* _Problem details_
In the records below, find the lines that include the string "dropdown" and report how many there are, nothing else.

* _Saved data entries_
▬▬▬▬▬▬

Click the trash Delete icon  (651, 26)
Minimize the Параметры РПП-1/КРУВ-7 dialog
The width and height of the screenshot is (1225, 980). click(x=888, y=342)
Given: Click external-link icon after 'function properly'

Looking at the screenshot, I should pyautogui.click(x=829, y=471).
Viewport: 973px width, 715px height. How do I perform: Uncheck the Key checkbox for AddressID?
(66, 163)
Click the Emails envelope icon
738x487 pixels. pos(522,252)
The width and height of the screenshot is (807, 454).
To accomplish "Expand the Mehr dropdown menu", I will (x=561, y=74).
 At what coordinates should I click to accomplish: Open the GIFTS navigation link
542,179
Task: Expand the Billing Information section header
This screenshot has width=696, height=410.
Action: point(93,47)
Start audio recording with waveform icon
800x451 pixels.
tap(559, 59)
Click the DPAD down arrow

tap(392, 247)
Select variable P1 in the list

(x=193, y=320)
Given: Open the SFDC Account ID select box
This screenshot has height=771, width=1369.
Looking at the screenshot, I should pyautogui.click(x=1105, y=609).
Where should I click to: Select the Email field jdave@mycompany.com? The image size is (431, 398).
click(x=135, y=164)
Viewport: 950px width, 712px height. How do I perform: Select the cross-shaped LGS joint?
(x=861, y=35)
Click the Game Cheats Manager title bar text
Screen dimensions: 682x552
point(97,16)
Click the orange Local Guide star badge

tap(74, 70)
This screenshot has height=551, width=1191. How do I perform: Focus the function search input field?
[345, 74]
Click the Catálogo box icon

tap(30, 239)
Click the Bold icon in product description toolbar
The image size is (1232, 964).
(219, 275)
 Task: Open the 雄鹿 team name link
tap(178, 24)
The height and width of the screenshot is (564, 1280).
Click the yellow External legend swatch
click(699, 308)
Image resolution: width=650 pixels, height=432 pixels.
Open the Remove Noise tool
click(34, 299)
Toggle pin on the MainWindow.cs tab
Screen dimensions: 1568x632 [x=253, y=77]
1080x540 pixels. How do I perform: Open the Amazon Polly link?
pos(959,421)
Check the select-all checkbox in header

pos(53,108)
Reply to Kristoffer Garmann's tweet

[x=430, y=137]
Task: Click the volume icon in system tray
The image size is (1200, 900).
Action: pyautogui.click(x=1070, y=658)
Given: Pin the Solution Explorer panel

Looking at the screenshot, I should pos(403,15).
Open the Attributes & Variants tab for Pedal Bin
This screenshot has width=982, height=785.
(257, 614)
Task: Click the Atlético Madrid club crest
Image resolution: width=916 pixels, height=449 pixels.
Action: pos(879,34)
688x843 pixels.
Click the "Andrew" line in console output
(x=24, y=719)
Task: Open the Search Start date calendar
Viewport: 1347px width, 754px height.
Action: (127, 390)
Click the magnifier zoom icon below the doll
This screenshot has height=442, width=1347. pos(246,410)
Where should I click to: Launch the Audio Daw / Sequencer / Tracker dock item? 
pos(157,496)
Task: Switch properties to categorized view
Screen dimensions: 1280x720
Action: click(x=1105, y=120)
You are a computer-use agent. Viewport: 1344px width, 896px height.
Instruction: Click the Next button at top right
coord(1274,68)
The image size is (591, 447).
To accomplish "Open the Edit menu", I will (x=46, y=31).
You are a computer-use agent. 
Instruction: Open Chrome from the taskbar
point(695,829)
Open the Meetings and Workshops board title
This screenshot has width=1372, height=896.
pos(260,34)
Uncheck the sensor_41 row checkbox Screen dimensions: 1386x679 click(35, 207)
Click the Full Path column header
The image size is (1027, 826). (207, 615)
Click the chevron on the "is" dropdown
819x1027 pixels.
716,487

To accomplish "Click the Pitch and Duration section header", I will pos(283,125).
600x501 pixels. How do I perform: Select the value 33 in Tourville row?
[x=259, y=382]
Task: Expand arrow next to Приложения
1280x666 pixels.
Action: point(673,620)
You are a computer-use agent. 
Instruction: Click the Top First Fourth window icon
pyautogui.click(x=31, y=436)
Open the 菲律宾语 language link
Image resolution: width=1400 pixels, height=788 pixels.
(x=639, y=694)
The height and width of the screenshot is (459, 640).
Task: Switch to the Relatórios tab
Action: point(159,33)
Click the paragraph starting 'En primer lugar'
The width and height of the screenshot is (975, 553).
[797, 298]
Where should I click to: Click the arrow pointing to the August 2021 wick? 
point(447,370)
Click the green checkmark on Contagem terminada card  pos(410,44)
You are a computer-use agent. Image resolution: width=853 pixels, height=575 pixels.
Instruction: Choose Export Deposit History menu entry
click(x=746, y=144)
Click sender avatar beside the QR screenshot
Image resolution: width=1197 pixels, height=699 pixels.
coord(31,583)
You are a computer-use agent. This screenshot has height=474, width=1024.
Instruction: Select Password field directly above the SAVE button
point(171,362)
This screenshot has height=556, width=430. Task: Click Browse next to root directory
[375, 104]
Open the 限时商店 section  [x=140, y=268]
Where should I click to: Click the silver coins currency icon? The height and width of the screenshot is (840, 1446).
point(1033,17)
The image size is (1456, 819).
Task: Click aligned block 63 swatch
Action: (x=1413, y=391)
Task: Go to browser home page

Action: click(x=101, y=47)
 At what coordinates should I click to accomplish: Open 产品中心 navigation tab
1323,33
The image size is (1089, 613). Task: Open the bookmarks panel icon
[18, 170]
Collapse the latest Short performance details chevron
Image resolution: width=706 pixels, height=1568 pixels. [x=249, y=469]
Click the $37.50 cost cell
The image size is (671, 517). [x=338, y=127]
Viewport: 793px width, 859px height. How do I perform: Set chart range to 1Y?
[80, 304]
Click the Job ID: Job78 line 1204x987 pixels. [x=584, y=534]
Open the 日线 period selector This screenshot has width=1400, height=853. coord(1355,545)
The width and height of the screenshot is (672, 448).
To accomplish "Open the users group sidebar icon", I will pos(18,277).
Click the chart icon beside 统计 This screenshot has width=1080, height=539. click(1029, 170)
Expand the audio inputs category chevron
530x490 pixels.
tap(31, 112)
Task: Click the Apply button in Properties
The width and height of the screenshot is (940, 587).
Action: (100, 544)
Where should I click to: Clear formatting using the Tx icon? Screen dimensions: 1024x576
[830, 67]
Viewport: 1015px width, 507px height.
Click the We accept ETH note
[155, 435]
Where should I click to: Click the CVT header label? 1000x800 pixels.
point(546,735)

▬▬▬▬▬▬

* _Answer section_
2